Deteriorating ports and rail infrastructure in South Africa are benefiting Mozambique and other African countries, according to Dr. Azar Jammine, chief economist at Econometrix.
The significant volume increases at Mozambique’s Maputo Port are seen as a direct result of challenges faced by South Africa’s ports in Durban and Richards Bay over the past year. Businesses are diverting their goods to Maputo to bypass local backlogs, leading to a windfall for Mozambique.
This trend is not exclusive to Mozambique, as other Southern African ports are upgrading facilities to capitalize on South Africa’s logistics crisis. South Africa’s reluctance to involve the private sector in infrastructure improvements may hinder its ability to compete in the long run, with other African countries using this opportunity to enhance and upgrade their ports.

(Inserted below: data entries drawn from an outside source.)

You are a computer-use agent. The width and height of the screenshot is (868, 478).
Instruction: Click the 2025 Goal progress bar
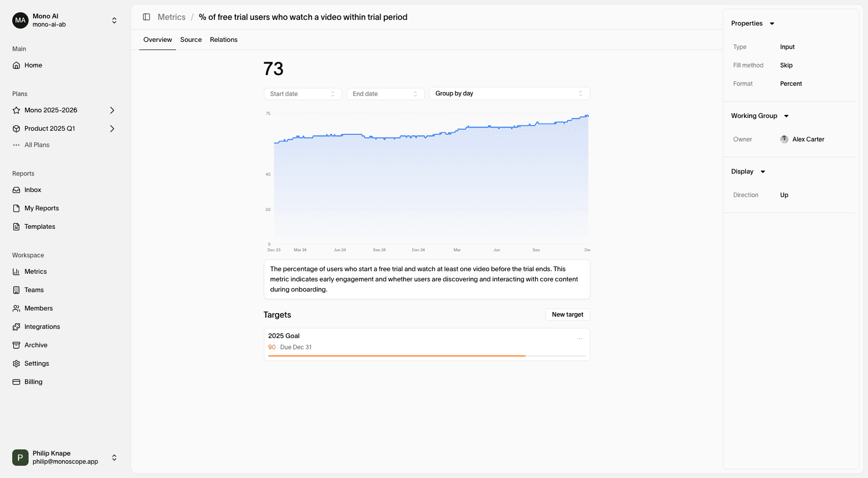[427, 355]
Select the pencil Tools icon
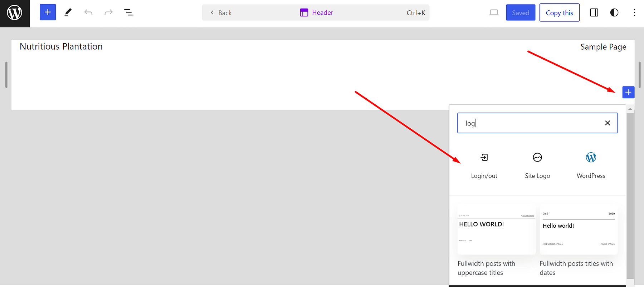 click(68, 13)
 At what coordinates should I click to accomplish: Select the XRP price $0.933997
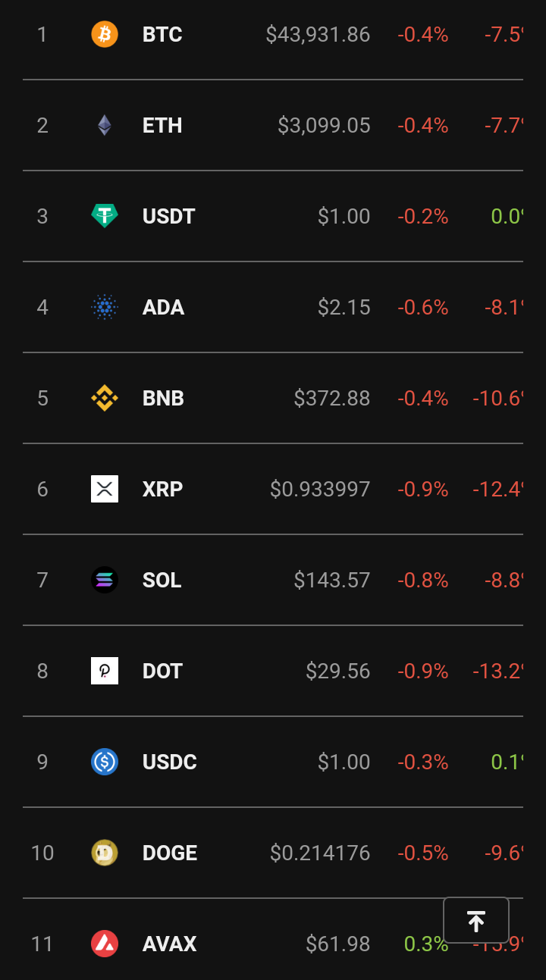pos(320,489)
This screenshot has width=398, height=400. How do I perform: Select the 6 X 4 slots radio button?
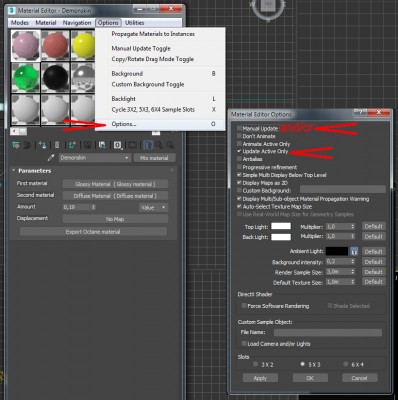pos(346,364)
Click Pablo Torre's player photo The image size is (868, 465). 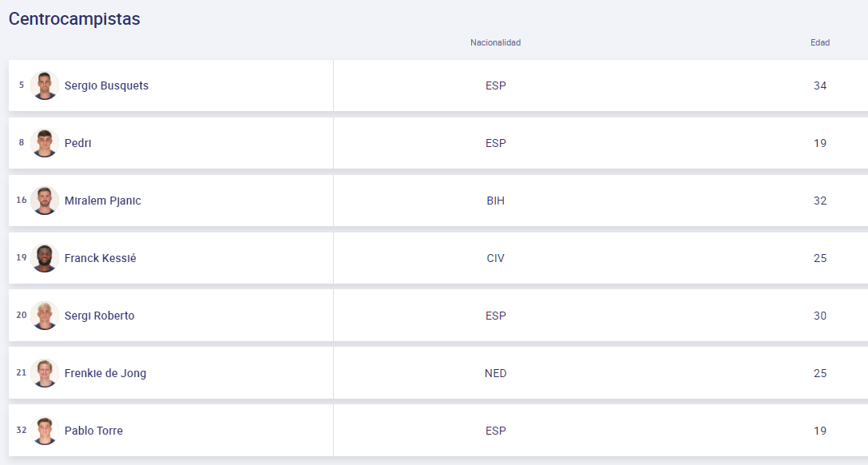click(x=45, y=431)
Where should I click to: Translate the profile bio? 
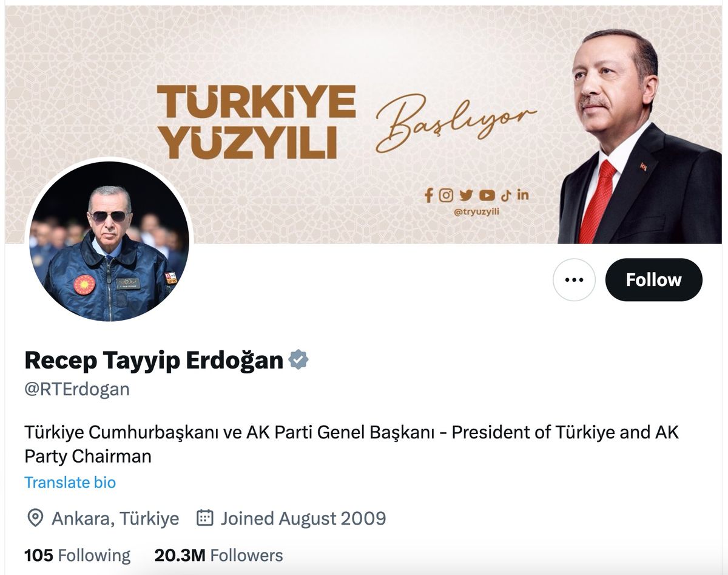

The government’s delay in signing agreements for private sector involvement could exacerbate the logistics crisis and impede economic competitiveness.
Exxaro Resources CEO Nombasa Tsengwa recently told Newzroom Afrika that the company is “bullish” on Mozambique’s Maputo port. The company has been moving away from using some of the South African ports and using neighbouring countries’ ports to move their resources out of the country. “We will be reporting some movement through Maputo – that’s where we’ve gotten most success,” she said.
“There was an agreement many months ago to get a Filipino Consortium to start improving our port facilities. That agreement is still not being signed by the South African government.” Jammine said the irony of South Africa’s logistics crises is that other African countries can use this windfall to improve and upgrade their ports, but South Africa is losing revenue that is needed to fix its infrastructure and compete again.
“Eventually, the government will be bankrupt if it doesn’t actually bow down and allow the capability that exists in the private sector to actually intervene to help them improve,” Jammine warned.